#### [What is expected]
Turn the lines below into a numbered list, leaving out the blank ones.

(Stored records)
----

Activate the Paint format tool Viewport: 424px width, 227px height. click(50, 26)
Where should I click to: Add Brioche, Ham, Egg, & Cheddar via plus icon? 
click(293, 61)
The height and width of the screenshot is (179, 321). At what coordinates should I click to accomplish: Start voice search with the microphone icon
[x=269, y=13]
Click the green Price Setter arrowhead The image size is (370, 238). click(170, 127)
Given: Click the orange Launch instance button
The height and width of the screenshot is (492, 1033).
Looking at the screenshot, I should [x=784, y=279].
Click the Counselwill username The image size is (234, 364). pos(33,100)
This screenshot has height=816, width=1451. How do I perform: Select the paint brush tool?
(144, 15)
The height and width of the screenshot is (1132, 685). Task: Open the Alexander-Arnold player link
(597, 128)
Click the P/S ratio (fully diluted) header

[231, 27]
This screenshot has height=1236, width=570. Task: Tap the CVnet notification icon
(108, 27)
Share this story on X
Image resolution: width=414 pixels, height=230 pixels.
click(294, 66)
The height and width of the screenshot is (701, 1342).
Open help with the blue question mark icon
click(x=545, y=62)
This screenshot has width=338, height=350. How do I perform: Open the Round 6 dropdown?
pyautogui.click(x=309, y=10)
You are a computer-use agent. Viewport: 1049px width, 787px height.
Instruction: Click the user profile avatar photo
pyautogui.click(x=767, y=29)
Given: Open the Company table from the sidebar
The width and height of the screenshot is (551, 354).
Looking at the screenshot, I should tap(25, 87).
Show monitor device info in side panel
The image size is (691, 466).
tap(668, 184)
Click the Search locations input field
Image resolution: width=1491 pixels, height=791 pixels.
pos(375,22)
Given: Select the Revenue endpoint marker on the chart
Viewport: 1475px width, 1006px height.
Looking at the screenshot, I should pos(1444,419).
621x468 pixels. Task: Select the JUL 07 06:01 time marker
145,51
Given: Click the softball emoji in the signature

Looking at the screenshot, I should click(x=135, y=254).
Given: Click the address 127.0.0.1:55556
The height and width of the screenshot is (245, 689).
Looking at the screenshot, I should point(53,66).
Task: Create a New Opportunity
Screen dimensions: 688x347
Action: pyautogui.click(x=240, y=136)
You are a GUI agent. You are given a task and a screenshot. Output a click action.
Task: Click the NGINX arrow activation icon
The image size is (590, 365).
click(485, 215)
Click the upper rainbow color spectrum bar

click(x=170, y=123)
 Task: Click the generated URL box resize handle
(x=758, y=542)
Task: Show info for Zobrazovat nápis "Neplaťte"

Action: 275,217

----

#### [Solution to the exercise]
1. Activate the Paint format tool Viewport: 424px width, 227px height. click(50, 26)
2. Where should I click to: Add Brioche, Ham, Egg, & Cheddar via plus icon? 
3. click(293, 61)
4. The height and width of the screenshot is (179, 321). At what coordinates should I click to accomplish: Start voice search with the microphone icon
5. [x=269, y=13]
6. Click the green Price Setter arrowhead The image size is (370, 238). click(170, 127)
7. Given: Click the orange Launch instance button
8. The height and width of the screenshot is (492, 1033).
9. Looking at the screenshot, I should [x=784, y=279].
10. Click the Counselwill username The image size is (234, 364). pos(33,100)
11. This screenshot has height=816, width=1451. How do I perform: Select the paint brush tool?
12. (144, 15)
13. The height and width of the screenshot is (1132, 685). Task: Open the Alexander-Arnold player link
14. (597, 128)
15. Click the P/S ratio (fully diluted) header
16. [231, 27]
17. This screenshot has height=1236, width=570. Task: Tap the CVnet notification icon
18. (108, 27)
19. Share this story on X
20. Image resolution: width=414 pixels, height=230 pixels.
21. click(294, 66)
22. The height and width of the screenshot is (701, 1342).
23. Open help with the blue question mark icon
24. click(x=545, y=62)
25. This screenshot has width=338, height=350. How do I perform: Open the Round 6 dropdown?
26. pyautogui.click(x=309, y=10)
27. You are a computer-use agent. Viewport: 1049px width, 787px height.
28. Instruction: Click the user profile avatar photo
29. pyautogui.click(x=767, y=29)
30. Given: Open the Company table from the sidebar
31. The width and height of the screenshot is (551, 354).
32. Looking at the screenshot, I should tap(25, 87).
33. Show monitor device info in side panel
34. The image size is (691, 466).
35. tap(668, 184)
36. Click the Search locations input field
37. Image resolution: width=1491 pixels, height=791 pixels.
38. pos(375,22)
39. Given: Select the Revenue endpoint marker on the chart
40. Viewport: 1475px width, 1006px height.
41. Looking at the screenshot, I should pos(1444,419).
42. 621x468 pixels. Task: Select the JUL 07 06:01 time marker
43. 145,51
44. Given: Click the softball emoji in the signature
45. Looking at the screenshot, I should click(x=135, y=254).
46. Given: Click the address 127.0.0.1:55556
47. The height and width of the screenshot is (245, 689).
48. Looking at the screenshot, I should point(53,66).
49. Task: Create a New Opportunity
50. Screen dimensions: 688x347
51. Action: pyautogui.click(x=240, y=136)
52. You are a GUI agent. You are given a task and a screenshot. Output a click action.
53. Task: Click the NGINX arrow activation icon
54. The image size is (590, 365).
55. click(485, 215)
56. Click the upper rainbow color spectrum bar
57. click(x=170, y=123)
58.  Task: Click the generated URL box resize handle
59. (x=758, y=542)
60. Task: Show info for Zobrazovat nápis "Neplaťte"
61. Action: 275,217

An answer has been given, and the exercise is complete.